Saved entries:
== Segment start ==

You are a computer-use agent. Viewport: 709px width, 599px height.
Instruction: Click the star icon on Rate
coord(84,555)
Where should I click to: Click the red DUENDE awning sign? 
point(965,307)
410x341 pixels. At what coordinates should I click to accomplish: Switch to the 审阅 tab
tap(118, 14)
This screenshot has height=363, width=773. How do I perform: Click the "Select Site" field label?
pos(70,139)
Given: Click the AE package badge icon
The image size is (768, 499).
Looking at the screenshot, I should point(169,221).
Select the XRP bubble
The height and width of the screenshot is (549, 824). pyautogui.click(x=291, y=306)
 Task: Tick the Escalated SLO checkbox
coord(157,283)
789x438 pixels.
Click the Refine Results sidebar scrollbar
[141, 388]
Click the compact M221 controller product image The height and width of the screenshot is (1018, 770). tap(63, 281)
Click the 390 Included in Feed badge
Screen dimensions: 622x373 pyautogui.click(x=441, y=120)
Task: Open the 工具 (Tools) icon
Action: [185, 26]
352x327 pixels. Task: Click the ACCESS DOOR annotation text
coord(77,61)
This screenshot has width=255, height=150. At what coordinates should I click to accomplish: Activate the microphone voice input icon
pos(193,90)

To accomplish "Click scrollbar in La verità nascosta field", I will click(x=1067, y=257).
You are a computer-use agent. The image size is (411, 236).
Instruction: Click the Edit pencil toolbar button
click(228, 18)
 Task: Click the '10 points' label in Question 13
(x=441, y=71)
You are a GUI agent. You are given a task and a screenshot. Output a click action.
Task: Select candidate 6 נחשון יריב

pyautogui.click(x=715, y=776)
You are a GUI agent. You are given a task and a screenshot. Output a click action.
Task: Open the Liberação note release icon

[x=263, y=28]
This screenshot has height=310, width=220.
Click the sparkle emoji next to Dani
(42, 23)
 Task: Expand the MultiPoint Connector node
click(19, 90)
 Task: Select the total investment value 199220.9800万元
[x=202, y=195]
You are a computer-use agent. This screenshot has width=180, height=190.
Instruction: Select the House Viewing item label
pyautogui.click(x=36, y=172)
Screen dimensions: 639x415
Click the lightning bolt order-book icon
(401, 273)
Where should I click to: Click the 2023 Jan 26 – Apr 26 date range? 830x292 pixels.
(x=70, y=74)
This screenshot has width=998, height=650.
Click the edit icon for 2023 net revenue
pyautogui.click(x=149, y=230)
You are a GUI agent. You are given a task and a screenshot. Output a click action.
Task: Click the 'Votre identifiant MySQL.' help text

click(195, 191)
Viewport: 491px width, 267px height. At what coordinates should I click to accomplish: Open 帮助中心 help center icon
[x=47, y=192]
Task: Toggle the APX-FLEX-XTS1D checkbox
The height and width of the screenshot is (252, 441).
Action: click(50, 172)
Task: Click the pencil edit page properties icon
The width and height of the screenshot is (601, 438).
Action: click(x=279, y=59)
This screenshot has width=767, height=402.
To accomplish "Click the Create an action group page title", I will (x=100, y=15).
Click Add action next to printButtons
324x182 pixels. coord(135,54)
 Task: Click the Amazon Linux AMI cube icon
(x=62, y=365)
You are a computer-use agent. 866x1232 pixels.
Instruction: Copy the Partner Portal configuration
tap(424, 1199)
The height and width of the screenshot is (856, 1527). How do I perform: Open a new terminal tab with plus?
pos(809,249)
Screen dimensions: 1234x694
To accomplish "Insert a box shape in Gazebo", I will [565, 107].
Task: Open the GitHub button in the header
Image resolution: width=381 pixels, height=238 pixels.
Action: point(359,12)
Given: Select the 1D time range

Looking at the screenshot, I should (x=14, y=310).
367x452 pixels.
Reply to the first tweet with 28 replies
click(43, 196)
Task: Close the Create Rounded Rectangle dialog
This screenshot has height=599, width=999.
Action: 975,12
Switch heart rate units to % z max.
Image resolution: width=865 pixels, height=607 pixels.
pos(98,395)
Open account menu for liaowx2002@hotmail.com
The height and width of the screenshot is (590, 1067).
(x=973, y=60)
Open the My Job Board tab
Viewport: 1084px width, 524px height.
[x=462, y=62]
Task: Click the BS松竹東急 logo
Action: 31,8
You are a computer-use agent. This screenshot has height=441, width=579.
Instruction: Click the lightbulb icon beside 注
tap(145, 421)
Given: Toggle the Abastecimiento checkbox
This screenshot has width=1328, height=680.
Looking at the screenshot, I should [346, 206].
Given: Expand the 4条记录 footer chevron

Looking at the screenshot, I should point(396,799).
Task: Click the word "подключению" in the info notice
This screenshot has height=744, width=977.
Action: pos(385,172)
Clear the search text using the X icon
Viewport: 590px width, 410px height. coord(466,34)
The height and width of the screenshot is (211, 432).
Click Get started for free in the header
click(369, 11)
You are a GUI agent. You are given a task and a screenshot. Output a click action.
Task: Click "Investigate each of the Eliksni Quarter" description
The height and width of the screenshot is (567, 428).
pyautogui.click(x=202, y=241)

== Segment end ==

Exercise brief:
Type out every record above once more, exactly.

Problem solution:
You are a computer-use agent. Viewport: 709px width, 599px height.
Instruction: Click the star icon on Rate
coord(84,555)
Where should I click to: Click the red DUENDE awning sign? 
point(965,307)
410x341 pixels. At what coordinates should I click to accomplish: Switch to the 审阅 tab
tap(118, 14)
This screenshot has height=363, width=773. How do I perform: Click the "Select Site" field label?
pos(70,139)
Given: Click the AE package badge icon
The image size is (768, 499).
Looking at the screenshot, I should point(169,221).
Select the XRP bubble
The height and width of the screenshot is (549, 824). pyautogui.click(x=291, y=306)
 Task: Tick the Escalated SLO checkbox
coord(157,283)
789x438 pixels.
Click the Refine Results sidebar scrollbar
[141, 388]
Click the compact M221 controller product image The height and width of the screenshot is (1018, 770). tap(63, 281)
Click the 390 Included in Feed badge
Screen dimensions: 622x373 pyautogui.click(x=441, y=120)
Task: Open the 工具 (Tools) icon
Action: [185, 26]
352x327 pixels. Task: Click the ACCESS DOOR annotation text
coord(77,61)
This screenshot has width=255, height=150. At what coordinates should I click to accomplish: Activate the microphone voice input icon
pos(193,90)

To accomplish "Click scrollbar in La verità nascosta field", I will click(x=1067, y=257).
You are a computer-use agent. The image size is (411, 236).
Instruction: Click the Edit pencil toolbar button
click(228, 18)
 Task: Click the '10 points' label in Question 13
(x=441, y=71)
You are a GUI agent. You are given a task and a screenshot. Output a click action.
Task: Select candidate 6 נחשון יריב

pyautogui.click(x=715, y=776)
You are a GUI agent. You are given a task and a screenshot. Output a click action.
Task: Open the Liberação note release icon

[x=263, y=28]
This screenshot has height=310, width=220.
Click the sparkle emoji next to Dani
(42, 23)
 Task: Expand the MultiPoint Connector node
click(19, 90)
 Task: Select the total investment value 199220.9800万元
[x=202, y=195]
You are a computer-use agent. This screenshot has width=180, height=190.
Instruction: Select the House Viewing item label
pyautogui.click(x=36, y=172)
Screen dimensions: 639x415
Click the lightning bolt order-book icon
(401, 273)
Where should I click to: Click the 2023 Jan 26 – Apr 26 date range? 830x292 pixels.
(x=70, y=74)
This screenshot has width=998, height=650.
Click the edit icon for 2023 net revenue
pyautogui.click(x=149, y=230)
You are a GUI agent. You are given a task and a screenshot. Output a click action.
Task: Click the 'Votre identifiant MySQL.' help text

click(195, 191)
Viewport: 491px width, 267px height. At what coordinates should I click to accomplish: Open 帮助中心 help center icon
[x=47, y=192]
Task: Toggle the APX-FLEX-XTS1D checkbox
The height and width of the screenshot is (252, 441).
Action: click(50, 172)
Task: Click the pencil edit page properties icon
The width and height of the screenshot is (601, 438).
Action: click(x=279, y=59)
This screenshot has width=767, height=402.
To accomplish "Click the Create an action group page title", I will (x=100, y=15).
Click Add action next to printButtons
324x182 pixels. coord(135,54)
 Task: Click the Amazon Linux AMI cube icon
(x=62, y=365)
You are a computer-use agent. 866x1232 pixels.
Instruction: Copy the Partner Portal configuration
tap(424, 1199)
The height and width of the screenshot is (856, 1527). How do I perform: Open a new terminal tab with plus?
pos(809,249)
Screen dimensions: 1234x694
To accomplish "Insert a box shape in Gazebo", I will [565, 107].
Task: Open the GitHub button in the header
Image resolution: width=381 pixels, height=238 pixels.
Action: point(359,12)
Given: Select the 1D time range

Looking at the screenshot, I should (x=14, y=310).
367x452 pixels.
Reply to the first tweet with 28 replies
click(43, 196)
Task: Close the Create Rounded Rectangle dialog
This screenshot has height=599, width=999.
Action: 975,12
Switch heart rate units to % z max.
Image resolution: width=865 pixels, height=607 pixels.
pos(98,395)
Open account menu for liaowx2002@hotmail.com
The height and width of the screenshot is (590, 1067).
(x=973, y=60)
Open the My Job Board tab
Viewport: 1084px width, 524px height.
[x=462, y=62]
Task: Click the BS松竹東急 logo
Action: 31,8
You are a computer-use agent. This screenshot has height=441, width=579.
Instruction: Click the lightbulb icon beside 注
tap(145, 421)
Given: Toggle the Abastecimiento checkbox
This screenshot has width=1328, height=680.
Looking at the screenshot, I should [346, 206].
Given: Expand the 4条记录 footer chevron

Looking at the screenshot, I should point(396,799).
Task: Click the word "подключению" in the info notice
This screenshot has height=744, width=977.
Action: pos(385,172)
Clear the search text using the X icon
Viewport: 590px width, 410px height. coord(466,34)
The height and width of the screenshot is (211, 432).
Click Get started for free in the header
click(369, 11)
You are a GUI agent. You are given a task and a screenshot. Output a click action.
Task: Click "Investigate each of the Eliksni Quarter" description
The height and width of the screenshot is (567, 428).
pyautogui.click(x=202, y=241)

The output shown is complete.